Lawyers on the left and right agree: The idiot in chief has really outdone himself with his latest Twitter rant concerning his flailing Muslim ban effort. Not only did he explicitly contradict his own communications team's assertion that the order isn't a "ban," he castigated his Justice Department for rewriting the order, which he subsequently gave his imprimatur by signing it into law.
Thanks, Donald, you're really doing wonders for your case that's pending before the U.S. Supreme Court. In other tweets, he touted his administration's "EXTREME VETTING" and threatened to seek a "much tougher version" of the order.
Even Kellyanne Conway's husband, George Conway, once under consideration for a Justice Department post, advised Trump to shut the heck up, writes Matt Zapotosky of the Washington Post:
“These tweets may make some ppl feel better, but they certainly won’t help OSG get 5 votes in SCOTUS, which is what actually matters. Sad,” he wrote, using abbreviations for Office of Solicitor General and the Supreme Court. [...]

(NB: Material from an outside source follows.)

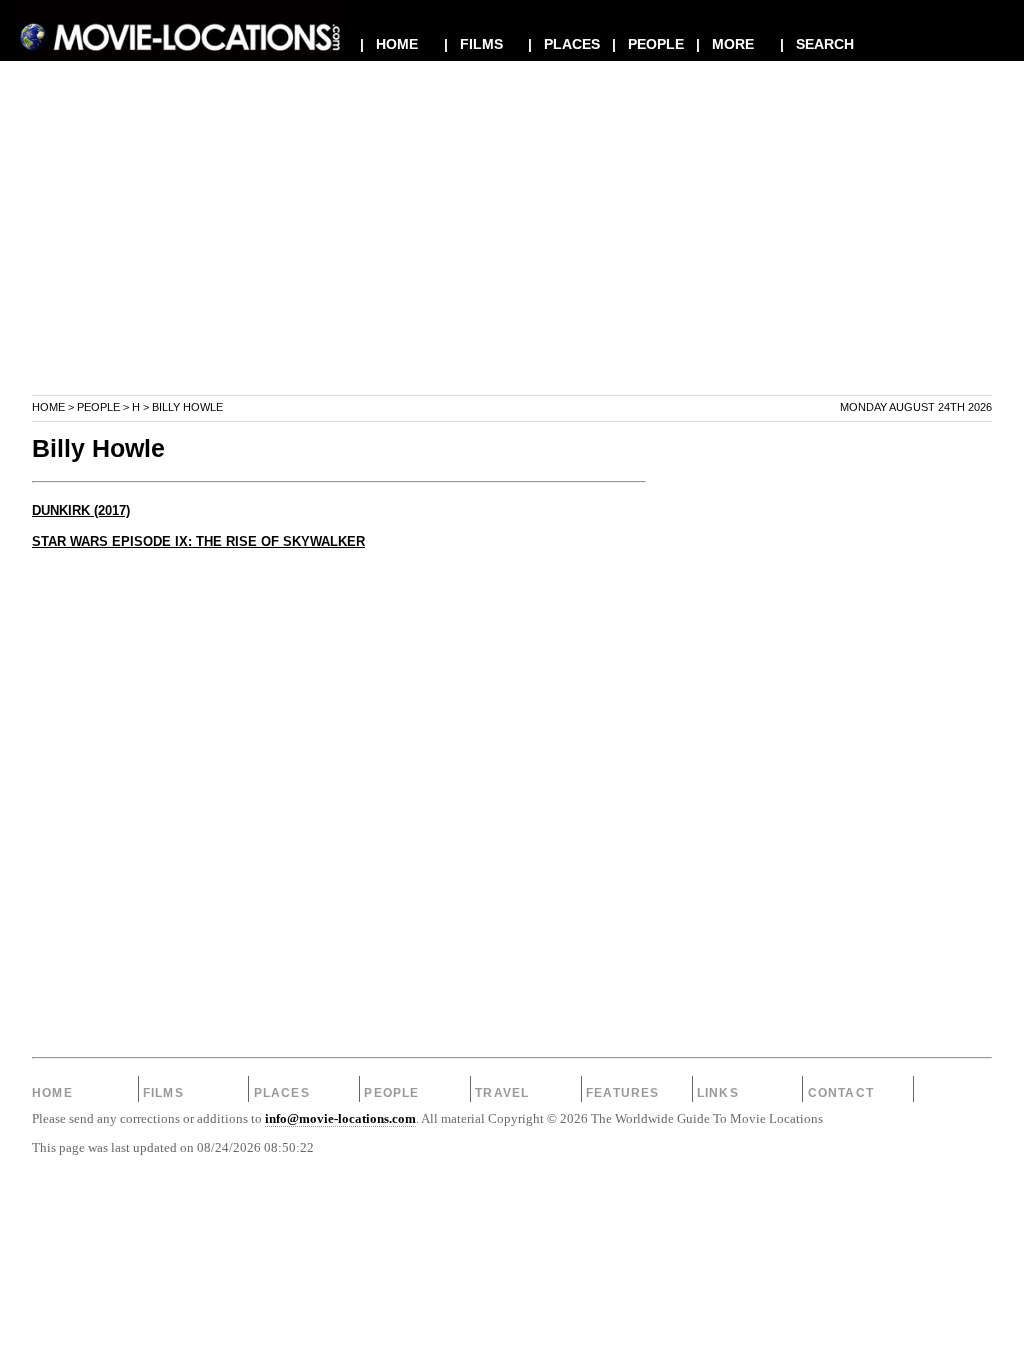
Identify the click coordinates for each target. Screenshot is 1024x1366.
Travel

Omar C. Jadwat, the ACLU lawyer who argued the case in the U.S. Court of Appeals for the 4th Circuit, wrote that Trump’s tweets amounted to “a promise: let me do this and I’ll take it as license to do even worse.” In an interview, Jadwat said the president’s tweets “seem to undermine the picture the government’s been trying to paint.”
Of course, the whole point of rewriting the order was to make it seem more narrowly tailored and focused on safety rather than being broadly based on religious bias.
Nonetheless, Trump's very pointed and incessant campaign statements targeting Muslims have, thus far, legally hobbled his orders in five major lower and appeals court decisions halting the ban.
His Monday morning rant removes any distance that had been created through the passage of time from his campaign statements. Monday’s tweets reaffirmed his preference for the "original Travel Ban," which provided privileged treatment for Christians over Muslims, among other things.
He also offhandedly dismissed his own lawyers' urgent request to the Supreme Court that the ban be reinstated by asserting that his administration was already performing "extreme vetting" in any case.
Neal Katyal, a former Obama Justice Department official and current lead attorney for Hawaii's challenge to the ban, welcomed Trump's input.
From the briefing podium Monday, deputy press secretary Sarah Huckabee Sanders dismissed everyone getting caught up in the “semantics” of whether it’s a “ban.”
“Look, I don't think the president cares what you call it, whether you call it a ban, whether you call it a restriction. He cares that we call it national security and that we take steps to protect the people of this country.”
Trump doesn’t care about much other than his own immediate gratification, but the courts might have something to say about all those tedious “semantics.”